This article was originally published on Fool.com. All figures quoted in US dollars unless otherwise stated.
ARK Invest CEO Cathie Wood has been one of the best investors of the modern era.
Her flagship exchange-traded fund ARK Innovation ETF (NYSEMKT: ARKK), which focuses on disruptive tech stocks like Tesla, Roku, and Square, has returned more than 400% since its founding in 2014, outperforming the S&P 500 by nearly a factor of four, and Wood garnered much acclaim when five of her funds returned more than 100% last year.
Though ARK ETFs have mostly slipped this year with the broader sell-off in growth stocks, given her track record, it's worth paying attention to what Wood has to say.
The ARK chief has been a big backer of Bitcoin (CRYPTO: BTC) and said at a Barron's virtual conference last November that she saw the cryptocurrency hitting $500,000. Amid the recent crypto crash, Wood reaffirmed her price target on Bitcoin, though she acknowledged the environmental concerns that led Tesla CEO Elon Musk to say his company would no longer accept the digital currency as payment.
Let's take a look at Wood's argument before we examine whether it can hit $500,000.
Wood's take
Back in Nov. 2020, Wood argued that a number of catalysts were supporting Bitcoin's growth. She called it the reserve currency of the digital ecosystem and essentially said it was the crypto equivalent of the dollar.
Wood also noted that the central bank distributed currencies (CBDCs) that countries like China and the U.S. are beginning to create are bullish for Bitcoin and other crypto coins. They will help legitimize cryptocurrencies by giving the idea behind them a government stamp of approval and by highlighting the advantages of cryptocurrencies in general. Those include the fact digital coins like Bitcoin are pseudonymous and can't be tracked to the user, unlike the digital yuan that China is launching.
The ARK chief also pointed to the increasing institutional embrace for Bitcoin, and said that if institutions were to allocate around 5% of their funds to Bitcoin the way they have with asset classes like real estate or emerging markets, that would lift the price to $400,000 or $500,000.

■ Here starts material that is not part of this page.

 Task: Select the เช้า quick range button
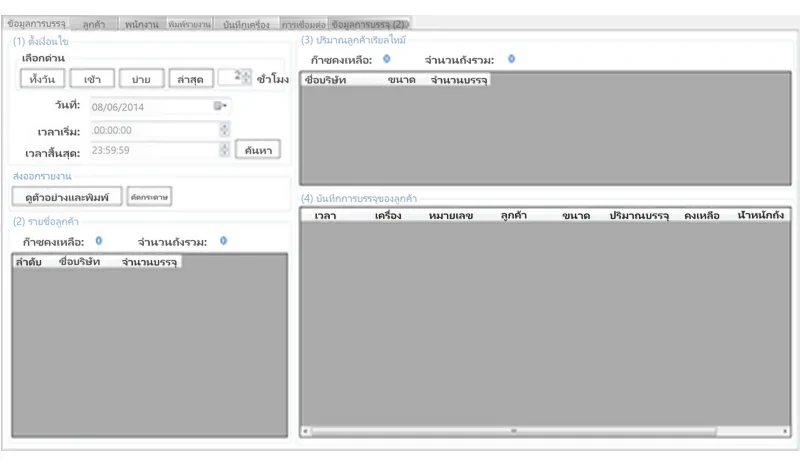[x=92, y=79]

At those levels, Bitcoin would be worth roughly the same as all of the gold in the world. That fits with another argument for Bitcoin's value, as many backers claim it's digital gold due to it being capped at 21 million coins, which creates artificial scarcity.
Can Bitcoin really get to $500,000?
Back in 2018, Wood slapped a split-adjusted $800 price target on Tesla, which seemed outlandish at the time as it called for the stock to increase by more than 1,000%. However, Tesla eclipsed that price last year, making Wood look prophetic.
The $500,000 price target for Bitcoin implies a similar gain as the currency would have to increase about 12 times to reach that mark.
The price target itself makes a good headline, but it's less relevant than Wood's overall bullishness. Price targets give investors a perception of precision that isn't possible even in the stock market, and is even less realistic in an asset class without any fundamentals like cryptocurrency.
Wood's math to get to a $500,000 Bitcoin price assumes that institutional investors would build up to a mid-single-digit allocation in the cryptocurrency, something she also said was "not going to happen." The example was more of an academic one than a realistic one, and an example, along with Bitcoin's supposed equivalence to gold, of how Bitcoin could reach a price of $500,000.
In other words, investors shouldn't expect Bitcoin to hit such a level anytime soon, especially as that would imply adding roughly $10 trillion to the cryptocurrency's market value, or the equivalent of about a third of the S&P 500.
Still, Wood's bullish stance shouldn't be ignored as she has been right so far about several other disruptive innovations, and her funds have been aggressively gaining exposure to Bitcoin through purchases of the Grayscale Bitcoin Trust and Coinbase.
Bitcoin's recent volatility shows the asset still remains highly speculative and confidence in its long-term growth is fickle, but if it does become the digital reserve currency as Wood argued, it could hit her price target given a long enough time frame.